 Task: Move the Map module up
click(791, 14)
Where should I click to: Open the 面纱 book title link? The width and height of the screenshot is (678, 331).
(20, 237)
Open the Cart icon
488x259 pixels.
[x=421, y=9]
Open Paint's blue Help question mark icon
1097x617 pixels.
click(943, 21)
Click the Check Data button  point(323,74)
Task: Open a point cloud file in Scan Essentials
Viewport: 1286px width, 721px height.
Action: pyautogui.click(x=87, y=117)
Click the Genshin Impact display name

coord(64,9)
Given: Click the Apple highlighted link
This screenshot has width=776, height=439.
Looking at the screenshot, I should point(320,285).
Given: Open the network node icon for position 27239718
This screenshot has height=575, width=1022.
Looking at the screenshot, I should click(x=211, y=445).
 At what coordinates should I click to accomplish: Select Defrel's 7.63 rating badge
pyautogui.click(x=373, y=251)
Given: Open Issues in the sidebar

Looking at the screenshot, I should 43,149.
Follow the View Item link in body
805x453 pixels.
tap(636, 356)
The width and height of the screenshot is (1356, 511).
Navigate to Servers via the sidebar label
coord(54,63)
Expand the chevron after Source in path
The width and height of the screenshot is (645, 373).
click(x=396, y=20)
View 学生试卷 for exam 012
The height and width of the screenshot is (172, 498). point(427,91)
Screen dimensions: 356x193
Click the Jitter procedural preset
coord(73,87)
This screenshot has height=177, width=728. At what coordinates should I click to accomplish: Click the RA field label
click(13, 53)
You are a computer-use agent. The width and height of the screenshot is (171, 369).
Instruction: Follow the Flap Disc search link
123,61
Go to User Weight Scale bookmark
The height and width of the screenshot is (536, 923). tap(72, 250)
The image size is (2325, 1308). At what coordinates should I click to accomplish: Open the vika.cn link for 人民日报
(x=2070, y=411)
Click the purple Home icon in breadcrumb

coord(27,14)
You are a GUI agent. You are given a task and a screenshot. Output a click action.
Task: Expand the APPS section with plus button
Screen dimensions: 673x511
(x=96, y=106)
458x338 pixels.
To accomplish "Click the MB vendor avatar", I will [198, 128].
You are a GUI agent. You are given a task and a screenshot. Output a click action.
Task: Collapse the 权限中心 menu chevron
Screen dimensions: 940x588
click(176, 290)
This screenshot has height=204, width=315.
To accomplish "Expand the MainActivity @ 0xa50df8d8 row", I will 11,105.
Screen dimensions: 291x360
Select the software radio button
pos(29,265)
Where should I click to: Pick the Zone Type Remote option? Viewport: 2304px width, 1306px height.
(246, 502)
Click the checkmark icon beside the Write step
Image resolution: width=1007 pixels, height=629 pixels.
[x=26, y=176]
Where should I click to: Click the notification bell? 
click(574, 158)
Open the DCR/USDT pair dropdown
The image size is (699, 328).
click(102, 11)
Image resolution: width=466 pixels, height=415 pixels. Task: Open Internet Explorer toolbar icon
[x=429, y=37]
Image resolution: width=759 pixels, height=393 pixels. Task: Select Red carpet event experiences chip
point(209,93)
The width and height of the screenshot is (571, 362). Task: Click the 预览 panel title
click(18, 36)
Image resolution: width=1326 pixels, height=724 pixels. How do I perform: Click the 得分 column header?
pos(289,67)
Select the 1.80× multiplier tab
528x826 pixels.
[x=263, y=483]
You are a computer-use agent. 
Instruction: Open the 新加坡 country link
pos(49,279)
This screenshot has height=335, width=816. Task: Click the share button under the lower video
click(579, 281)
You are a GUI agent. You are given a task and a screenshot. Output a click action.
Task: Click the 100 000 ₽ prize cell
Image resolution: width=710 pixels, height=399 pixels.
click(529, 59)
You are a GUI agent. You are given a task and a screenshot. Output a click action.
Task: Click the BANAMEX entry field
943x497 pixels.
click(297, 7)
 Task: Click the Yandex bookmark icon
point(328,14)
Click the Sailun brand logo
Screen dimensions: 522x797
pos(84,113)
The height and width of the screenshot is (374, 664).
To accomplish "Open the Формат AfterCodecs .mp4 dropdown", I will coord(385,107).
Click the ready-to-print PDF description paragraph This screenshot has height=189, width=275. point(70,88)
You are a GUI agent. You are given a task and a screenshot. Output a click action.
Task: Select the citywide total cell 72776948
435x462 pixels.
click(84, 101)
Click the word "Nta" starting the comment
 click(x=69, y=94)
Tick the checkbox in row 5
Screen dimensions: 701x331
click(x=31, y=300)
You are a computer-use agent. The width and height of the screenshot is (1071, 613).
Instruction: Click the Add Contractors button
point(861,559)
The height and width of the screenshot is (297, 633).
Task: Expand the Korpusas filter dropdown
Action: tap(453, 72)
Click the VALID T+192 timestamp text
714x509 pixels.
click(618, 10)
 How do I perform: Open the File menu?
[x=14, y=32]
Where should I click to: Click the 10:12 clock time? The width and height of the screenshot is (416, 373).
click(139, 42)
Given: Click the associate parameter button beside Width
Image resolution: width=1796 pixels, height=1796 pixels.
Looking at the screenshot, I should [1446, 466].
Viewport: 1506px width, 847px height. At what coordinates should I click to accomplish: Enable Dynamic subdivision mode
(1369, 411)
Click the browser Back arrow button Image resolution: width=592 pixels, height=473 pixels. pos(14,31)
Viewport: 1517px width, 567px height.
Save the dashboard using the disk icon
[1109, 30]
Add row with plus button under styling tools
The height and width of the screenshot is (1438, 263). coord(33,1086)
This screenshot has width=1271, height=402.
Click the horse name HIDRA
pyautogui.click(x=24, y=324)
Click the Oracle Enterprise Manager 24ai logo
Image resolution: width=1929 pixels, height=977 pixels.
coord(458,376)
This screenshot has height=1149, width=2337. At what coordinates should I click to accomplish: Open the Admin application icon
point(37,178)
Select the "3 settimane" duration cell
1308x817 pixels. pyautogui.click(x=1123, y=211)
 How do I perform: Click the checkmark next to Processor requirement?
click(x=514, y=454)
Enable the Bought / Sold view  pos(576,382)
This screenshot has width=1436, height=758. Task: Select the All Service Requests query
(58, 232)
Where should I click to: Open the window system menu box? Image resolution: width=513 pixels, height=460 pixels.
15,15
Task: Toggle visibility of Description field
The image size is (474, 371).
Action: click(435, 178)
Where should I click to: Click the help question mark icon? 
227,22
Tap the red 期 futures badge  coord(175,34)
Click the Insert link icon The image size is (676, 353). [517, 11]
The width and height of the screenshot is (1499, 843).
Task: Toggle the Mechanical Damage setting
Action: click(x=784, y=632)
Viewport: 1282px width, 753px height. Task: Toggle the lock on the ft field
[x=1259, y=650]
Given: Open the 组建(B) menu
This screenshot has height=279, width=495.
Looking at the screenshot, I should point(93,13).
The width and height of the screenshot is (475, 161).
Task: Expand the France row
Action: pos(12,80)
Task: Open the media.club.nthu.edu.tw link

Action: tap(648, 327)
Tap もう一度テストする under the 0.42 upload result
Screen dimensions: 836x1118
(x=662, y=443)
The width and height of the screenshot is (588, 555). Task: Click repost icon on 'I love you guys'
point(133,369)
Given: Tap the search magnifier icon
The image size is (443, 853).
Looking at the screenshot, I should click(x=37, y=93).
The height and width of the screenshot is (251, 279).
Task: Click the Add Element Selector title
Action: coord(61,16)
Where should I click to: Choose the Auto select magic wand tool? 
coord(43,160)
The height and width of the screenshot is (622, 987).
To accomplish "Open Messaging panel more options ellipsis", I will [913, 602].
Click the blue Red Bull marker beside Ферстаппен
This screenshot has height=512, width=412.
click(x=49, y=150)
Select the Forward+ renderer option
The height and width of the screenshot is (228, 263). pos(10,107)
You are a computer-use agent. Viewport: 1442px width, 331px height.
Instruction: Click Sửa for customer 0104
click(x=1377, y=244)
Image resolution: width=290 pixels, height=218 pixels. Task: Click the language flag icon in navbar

- - - - - - -

**Set problem:** Rewrite the lines from the one containing "Viewport: 1282px width, 753px" through the one containing "point(133,369)", swapping "repost icon" for "share button" and leaving everything else unchanged.

**Result for this exercise:**
Viewport: 1282px width, 753px height. Task: Toggle the lock on the ft field
[x=1259, y=650]
Given: Open the 组建(B) menu
This screenshot has height=279, width=495.
Looking at the screenshot, I should point(93,13).
The width and height of the screenshot is (475, 161).
Task: Expand the France row
Action: pos(12,80)
Task: Open the media.club.nthu.edu.tw link

Action: tap(648, 327)
Tap もう一度テストする under the 0.42 upload result
Screen dimensions: 836x1118
(x=662, y=443)
The width and height of the screenshot is (588, 555). Task: Click share button on 'I love you guys'
point(133,369)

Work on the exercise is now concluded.